I’m not really sure what the point of this post is yet. It’s more of a rambling trail of thought that occurred to me on one of those cold walks to work, enough to make me write it down in my notes. Anyway here we go…
Everywhere I look on social media at the moment, there are people asking the exact same questions. “Anyone know of any cool stuff to do in Budapest?” “Can someone recommend a non-touristy restaurant in Paris?” “Has anyone found any secret spots I should know about in Yugoslavia?” (Okay that one doesn’t come up so much).
Guys. Chilllllll. Go put on your mac and boat hat and be a bloody tourist. Stop fighting the cliché. You ain’t all got to be Christopher Columbus.
This is something I’ve irrationally been feeling lately. On my last trip to Amsterdam I found myself uncontrollably searching for quirky cafes online and then trying to avoid “touristy” restaurants once there. Why? What did I think I’d find? It was a pressure I’d put on myself so that I could come home and shout about this amazing place that me all by myself had found because I’m succccch a good travel blogger. Nah mate. Sh’up.
I had way more fun when I gave myself a mental slap and realised that it didn’t fucking matter.
I think there’s a fair amount of pressure on travel bloggers to be unique, to find the cafe that serves the world’s best coffee for under a euro and the secret underground bar that no one’s yet exposed. I’m not sure where this pressure stems from but it’s probably just ourselves. Deep down we’re just normal Google-Map-holding tourists who want a selfie with the Leaning Tower of Pisa, so why are we doing it?
Of course we love finding something different too, coming home with a not-yet-blogged discovery that we can introduce our readers too. But there’s just only so much we can uncover between having breakfast at Tiffany’s and standing underwhelmed in Grand Central Station (I don’t get this one… like do tourists come to see St Pancras?). In the same amount of time as the fellow camera clutching visitors, we’re trying to squish in the overcrowded attractions AND the museum no one tells you to go to.

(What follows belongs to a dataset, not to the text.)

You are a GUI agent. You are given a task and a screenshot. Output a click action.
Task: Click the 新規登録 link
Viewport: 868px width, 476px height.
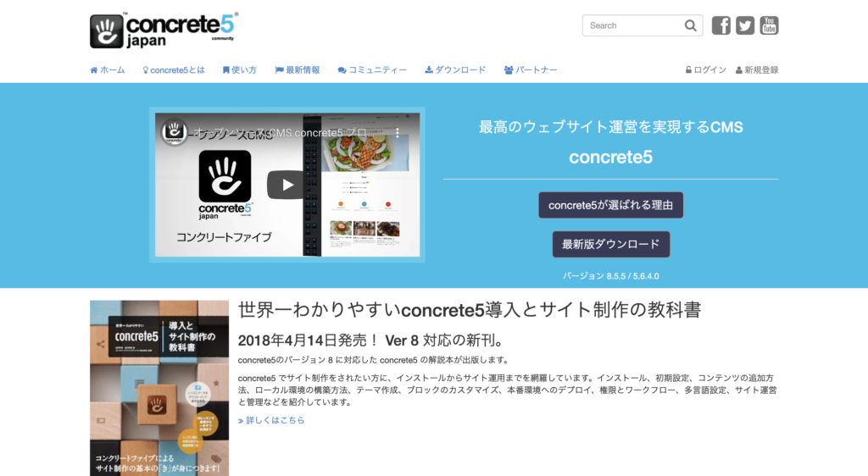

Maybe we should just all give ourselves a break. Because trying to find something so good that it’s not yet been found is bloody exhausting. And we work hard for the time we spend out of our home countries so let’s relax, you can always come back? (That is definitely something I’m genuinely just about starting to accept, like Amsterdam takes 30 minutes to fly to).
Personally I have a slight guilty pleasure for tourist attractions. I’ve seen a fair few, as the images in this post will show you, and I bloody love having my turn at an inappropriately cheesy selfie. But what does irritate me about these monuments is not the crowds of people that flock to see them – go ahead guys you go see the world! It’s the skanky plastic replicas and the fake painters by the side. It’s the people that charge you $5 to have a photo with something they don’t even own… like no… piss off mate I’ve got my own camera (complete with photo-taking companion).
Okay I have a confession. When I was 15 I bought a tiny clear pink Statue of Liberty Christmas decoration that flashed red and white. It was fantastic and it still sits on my Dad’s tree every year #sorrynotsorry.
So I guess what I’m trying to say is, if you feel the pressure to avoid the tourist cliché, then don’t. Post predictable photos, write about been-there-seen-there places, go and discover what makes you happy.
Coz’ at the end of the day, you’re the one that matters.